The project and the tenets of the new white paper
The paper details certain core tenets of what it considers a digital dollar and what it will push forward.
The Digital Dollar Project was founded by former leaders of the Commodity Futures Trading Commission and professional services company Accenture. One of those founders is Daniel Gorfine, the head of the CFTC’s fintech office until this past fall.
Gorfine told Cointelegraph, “What we’ve been trying to do through the digital dollar project is catalyze action and this paper is a key step in that direction.”
The new white paper expresses Gorfine and co-founder and former CFTC Chair J. Christopher Giancarlo’s documented interest in operating alongside traditional financial authorities and existing payment mechanisms including cash and Automated Clearing House Technology.
Testing out any new technology
The paper charts out an impressive array of use cases for a digital dollar — for example, the colossal remittances corridor between the United States and Mexico. It also eagerly looks to future pilot programs to test these use cases out as separate components:
“Through engagement with stakeholders, the public sector, and our advisory group, we intend to refine these use cases further and identify potential pilots to test the value hypotheses and inform design decisions.”
Noting the importance of subdividing the wide range of tasks that a digital dollar will be expected to streamline, Gorfine said of pilots:
“Piloting can take place in different pieces or bites relative to the overall topic. You can imagine, for example, exploring tokenization and its impact on financial inclusion and access.
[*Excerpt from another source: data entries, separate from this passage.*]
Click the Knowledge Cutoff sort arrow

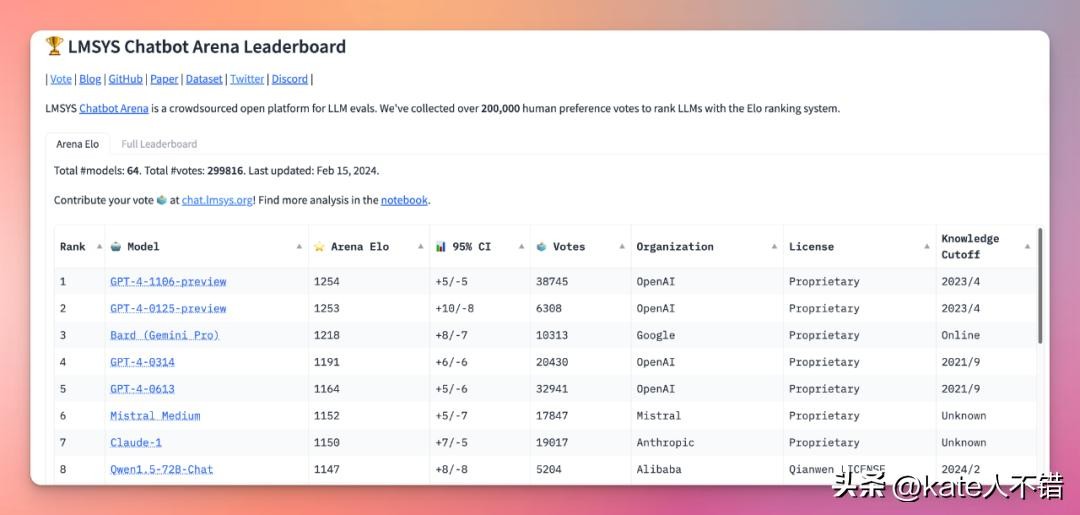coord(1027,246)
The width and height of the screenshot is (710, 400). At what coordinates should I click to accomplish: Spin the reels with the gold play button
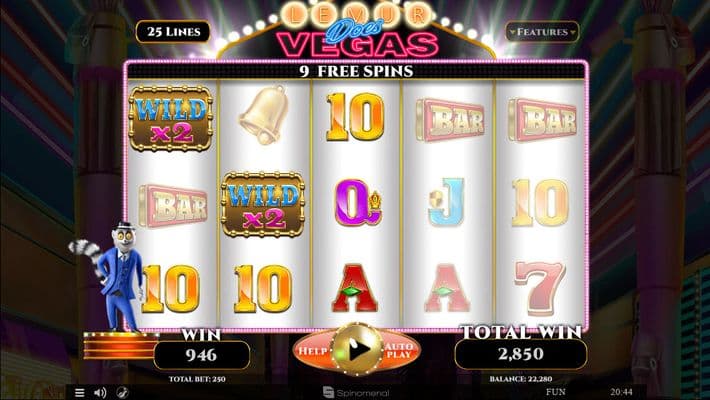coord(357,349)
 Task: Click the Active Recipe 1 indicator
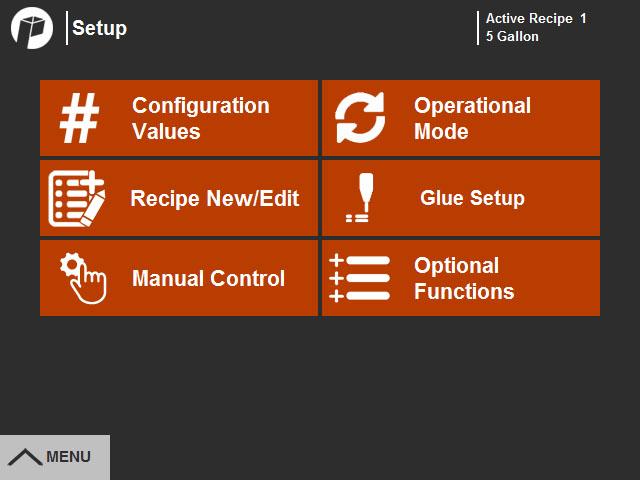pos(536,18)
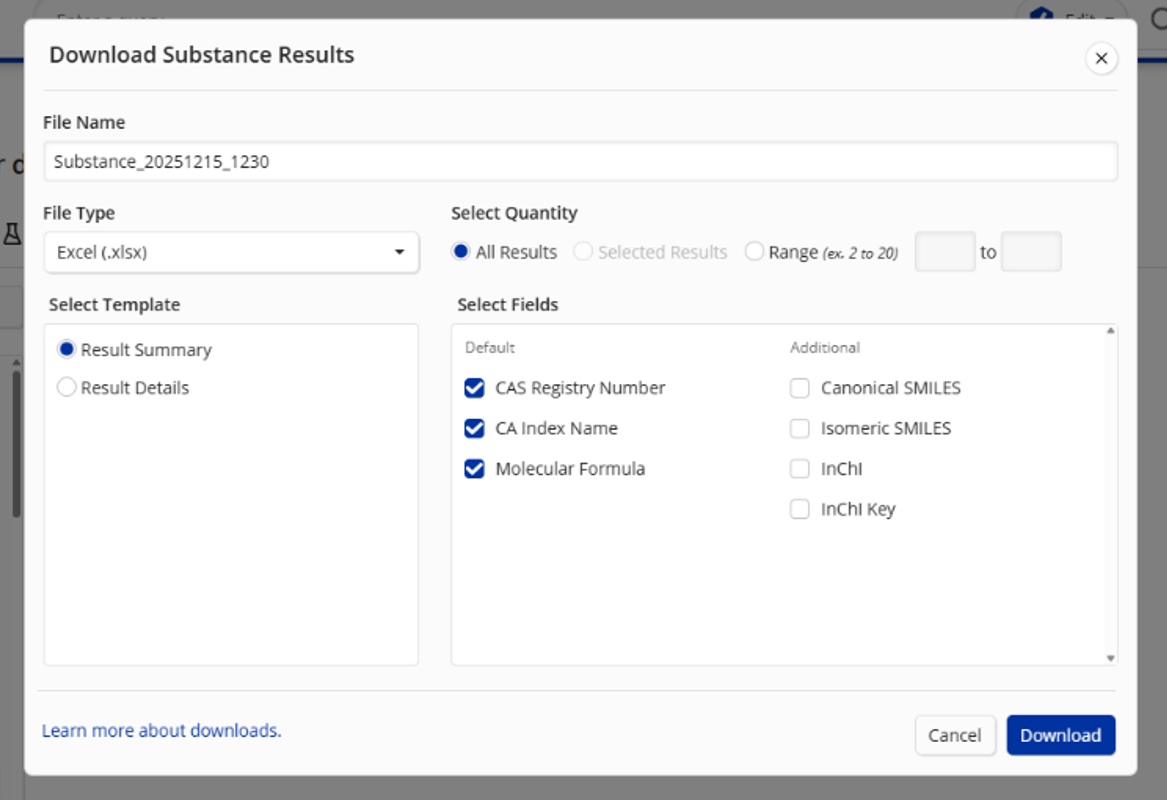
Task: Click the range start number box
Action: click(944, 252)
You can separately look at government benefits programs and how to disburse to individual recipients.”
Weighing centralization and privacy
In keeping with the project’s desire to work within existing regulatory bounds, it explicitly does not seek to upend the current monetary system of the U.S. Several times it mentions maintaining the format of currency flowing from the Federal Reserve to financial institutions and then to the public:
“A digital dollar will be distributed through the existing two-tiered architecture of commercial banks and regulated intermediaries.”
While some recent legislation has called for direct consumer access to accounts with the Fed, Gorfine explained the Digital Dollar Project’s proposed structure as partially an effort at decentralization:
“Relying primarily on the private sector and regulated banks and money transmitters seems like a much better approach. Public solutions would only make sense if there are remaining gaps and problems to solve for. [...] If you think about the way the Fed developed, it was attempting to decentralize the federal banking system and related policy decisionmaking.”
The white paper similarly calls for any digital dollar to operate within existing Know Your Customer or Anti-Money Laundering requirements. At the same time, both the white paper and the project’s founders have historically mentioned privacy as a central concern. That subject remains to be determined, based on the 4th amendment as well as future legislation.
“This is a very meaty and important area. Ultimately, these are policy choices that need to be made by the government,” Gorfine said of privacy. “I think what we flag in the paper is a champion [...] model by anchoring and analogizing to physical cash.”
The COVID-19 pandemic stirred up a lot of talk about how to reconfigure the financial system to be more responsive, including a number of bills calling for a digital dollar.